[[ DATA IN THIS EXERCISE open ]]

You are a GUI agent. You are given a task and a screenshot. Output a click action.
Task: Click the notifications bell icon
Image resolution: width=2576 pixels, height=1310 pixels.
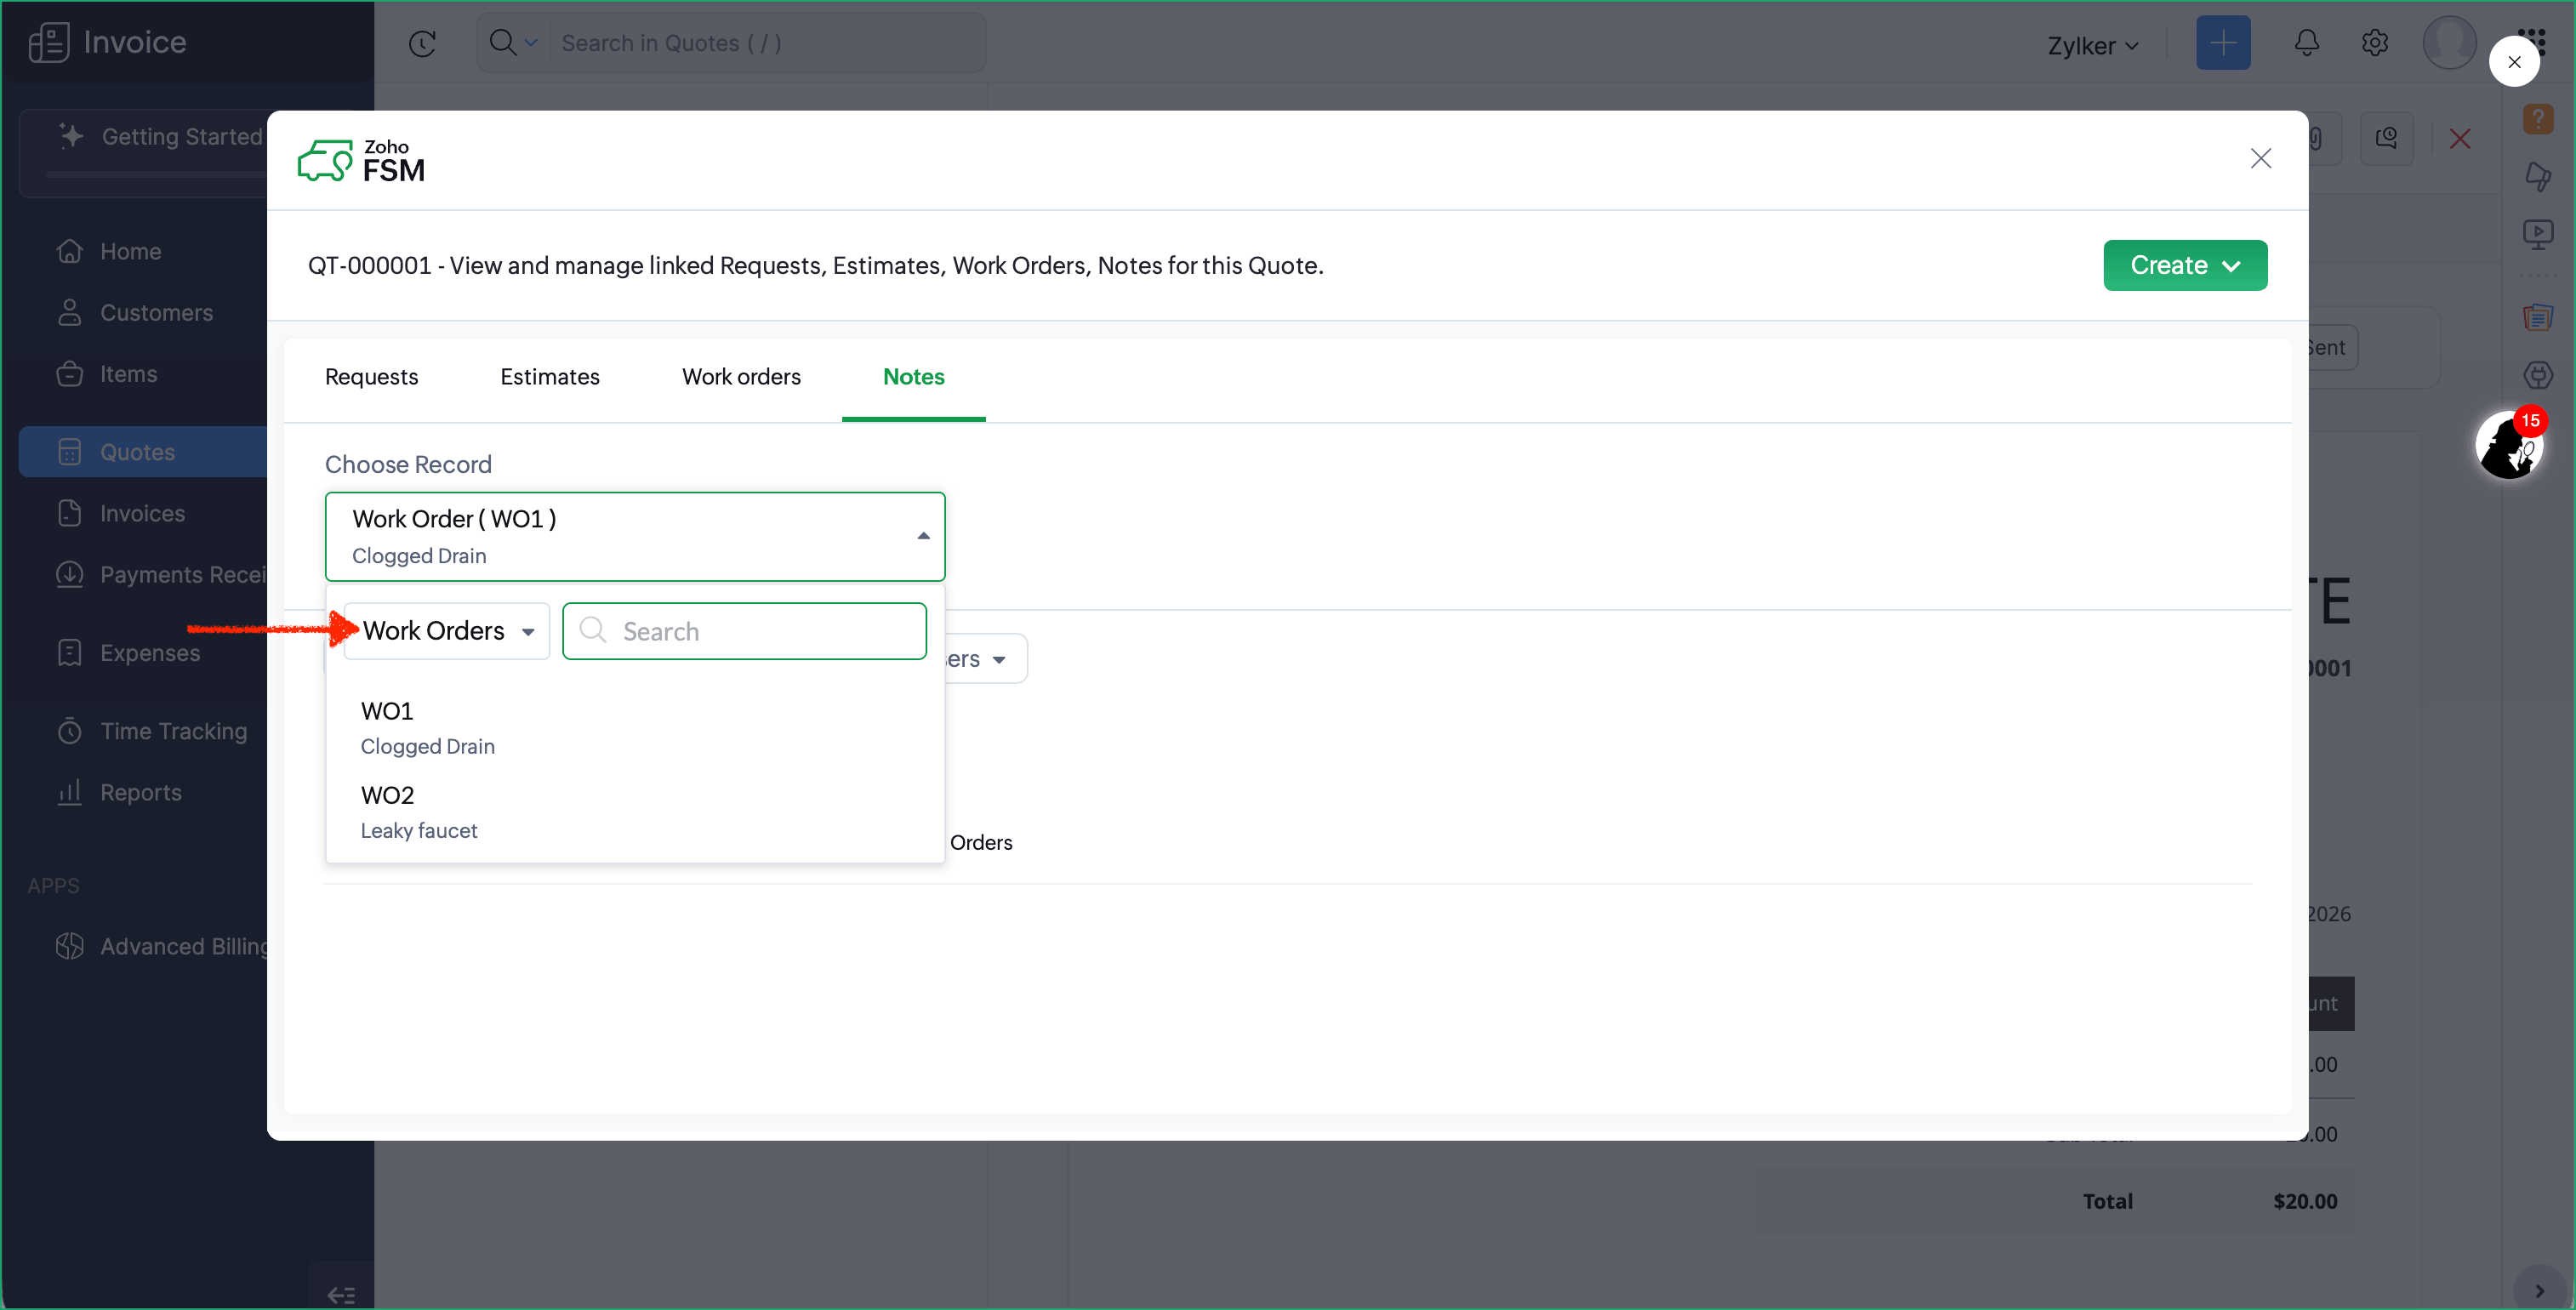pyautogui.click(x=2306, y=43)
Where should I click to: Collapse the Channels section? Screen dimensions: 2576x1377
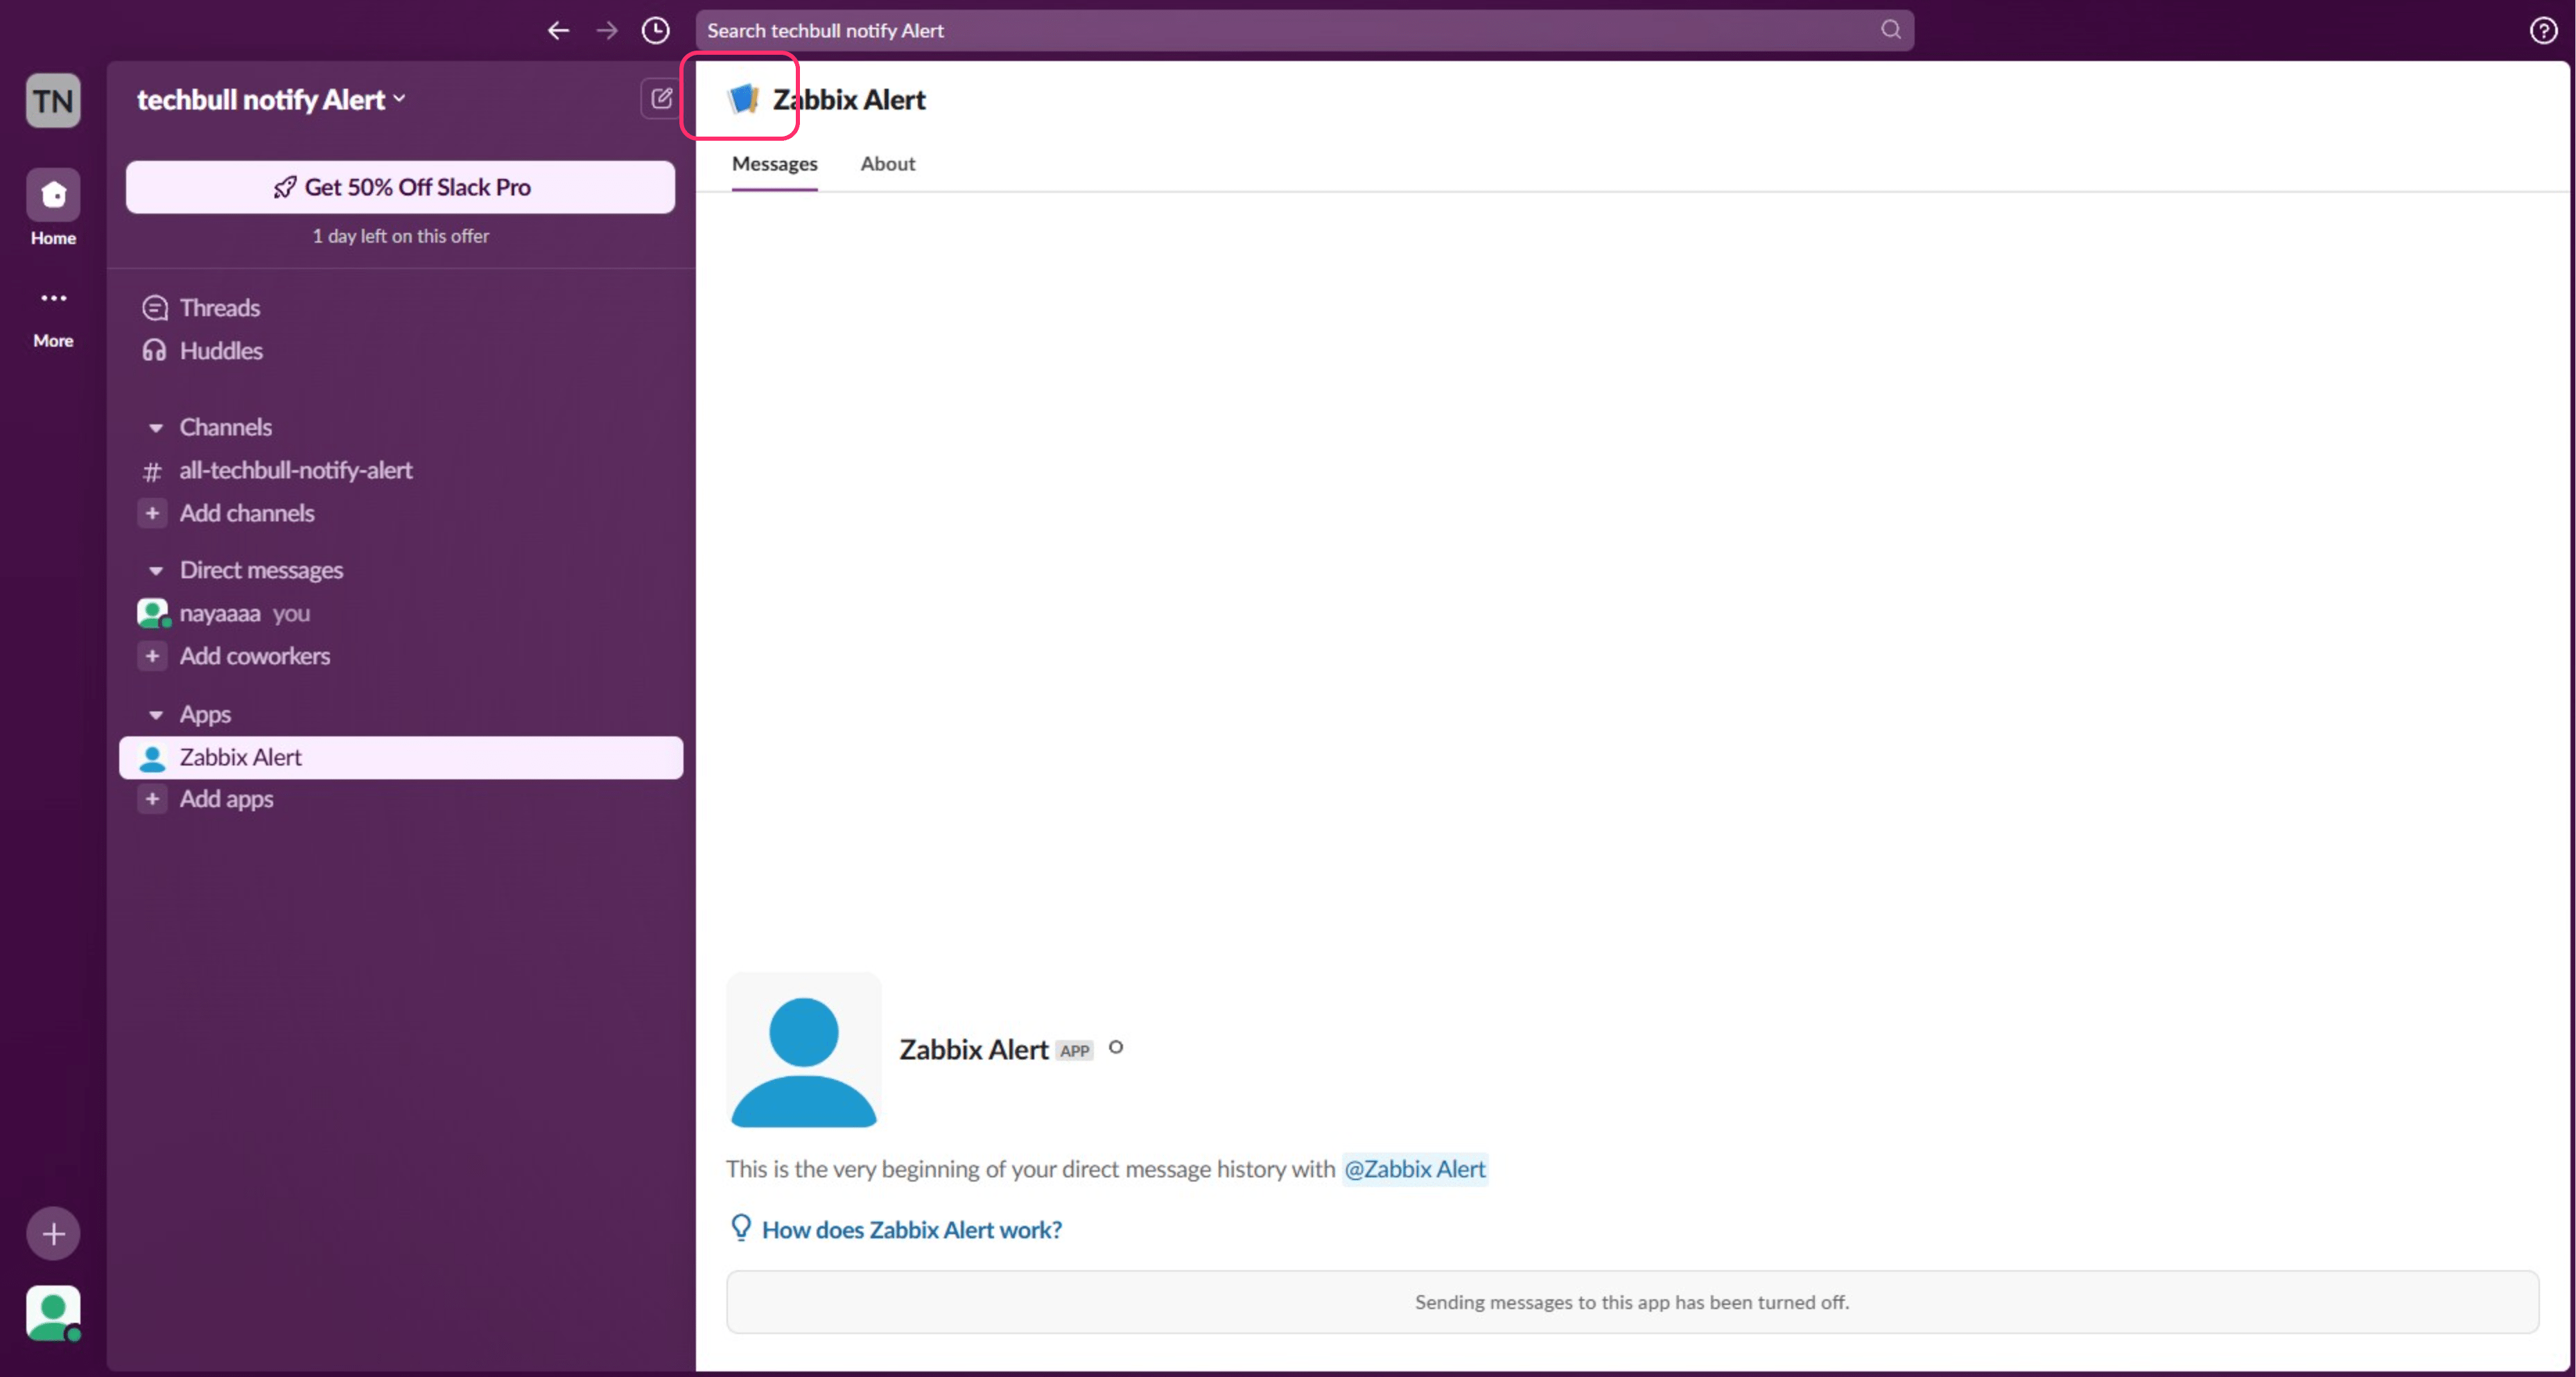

[[ DATA IN THIS EXERCISE closed ]]

*PROBLEM TO WORK ON*. Would you reproduce the listing above exactly, without any of its images?

*SOLUTION TO THE EXERCISE*.
You are a GUI agent. You are given a task and a screenshot. Output a click action.
Task: Click the notifications bell icon
Image resolution: width=2576 pixels, height=1310 pixels.
pyautogui.click(x=2306, y=43)
Where should I click to: Collapse the Channels section? Screen dimensions: 2576x1377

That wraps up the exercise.